Segundo a Presidente-Executiva da Associação Brasileira do Biogás (Abiogás), Renata Isfer, a maioria dos contratos de biometano tem como destino a substituição do diesel para o abastecimento de frota. Ela reforçou que o PL não traz, nem poderia, alterar contratos assinados com a adição de biometano.

“Quando a gente fala de eventual impacto no preço, esse impacto só aconteceria se fosse usar isso na malha de gás natural. Outro ponto relevante é que a reforma tributária está vindo para trazer uma tributação menor para os biocombustíveis. Podemos até zerar a diferença do preço em relação ao gás [natural]”, afirmou.

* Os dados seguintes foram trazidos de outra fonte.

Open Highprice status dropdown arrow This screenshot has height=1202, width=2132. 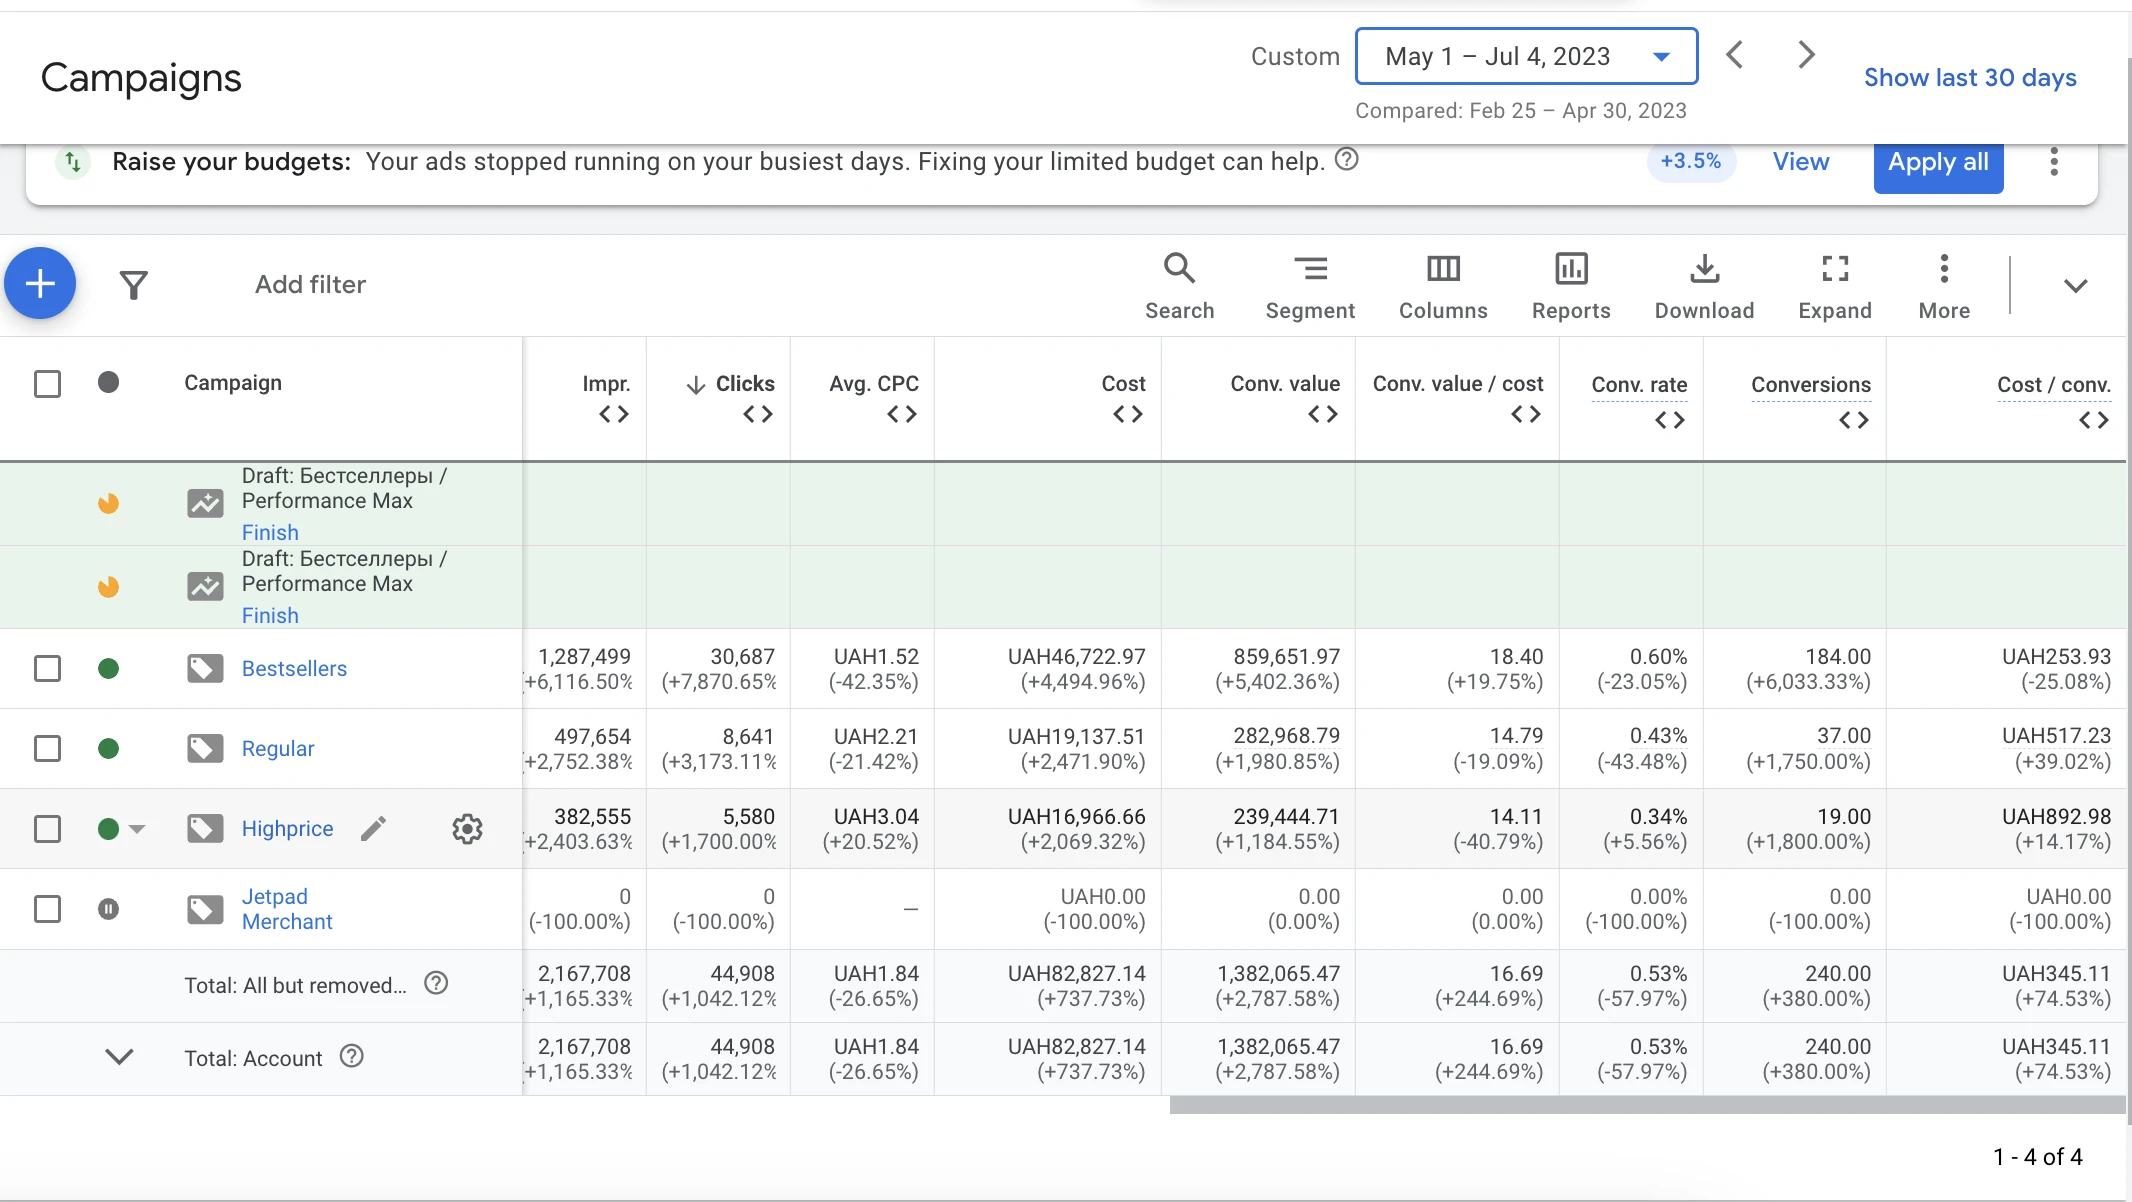[137, 829]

Em 2022, o Congresso Nacional promulgou uma emenda constitucional que assegura aos biocombustíveis uma tributação menor em relação aos substitutos fósseis. À princípio, a medida cristalizou o diferencial tributário do etanol hidratado em relação à gasolina.

A tendência é que a reforma aprovada ano passado inclua a regulamentação pendente dessa emenda dos biocombustíveis, incluindo aí o biometano.

Dependência de derivados fósseis no transporte

Representante das distribuidoras de gás – segmento que mais consome gás natural no país – o diretor de Estratégia e Mercado da Abegás, Marcelo Mendonça, ponderou que diferentemente dos mercados de gasolina e diesel, o gás ainda enfrenta gargalos de crescimento da demanda. A associação apoia o biometano.

“No Brasil, a gente tem um mercado de gás natural que ainda está crescente, é um mercado imaturo, um mercado que precisa ser desenvolvido, precisa desenvolver novas aplicações”, disse.

A entidade defende que o Combustível do Futuro é uma oportunidade para discutir medidas de estímulo à substituição do diesel no transporte pesado.

“Se a gente transforma esse diesel, somente esse diesel importado para gás, a gente está falando em 30 milhões de metros cúbicos dia”.

O secretário do MME, Pietro Mendes, ressaltou que o Brasil não será capaz de reverter o aumento da demanda por combustíveis fósseis, mesmo num cenário de eletrificação da frota e ampliação dos biocombustíveis na matriz energética.

“Estamos falando hoje de uma capacidade de refino em torno de 2,3 milhões de barris por dia. Mesmo colocando tudo para funcionar, num país que tem 30% dos seus combustíveis renováveis e uma matriz elétrica das mais limpas do mundo, ainda assim vamos assistir ao aumento da demanda de petróleo”.

“Por isso se justifica continuar repondo nossas reservas, como a Margem Equatorial e o Projeto Sergipe Águas Profundas”, defendeu.

Mendes também defendeu o gás natural como combustível da transição e citou a ociosidade da indústria química – cerca de 35% –, que poderia ser revertida imediatamente caso o preço do gás natural baixasse. “Nosso inimigo é o carbono. Tudo aquilo que reduz a pegada de carbono tem que ser utilizado”.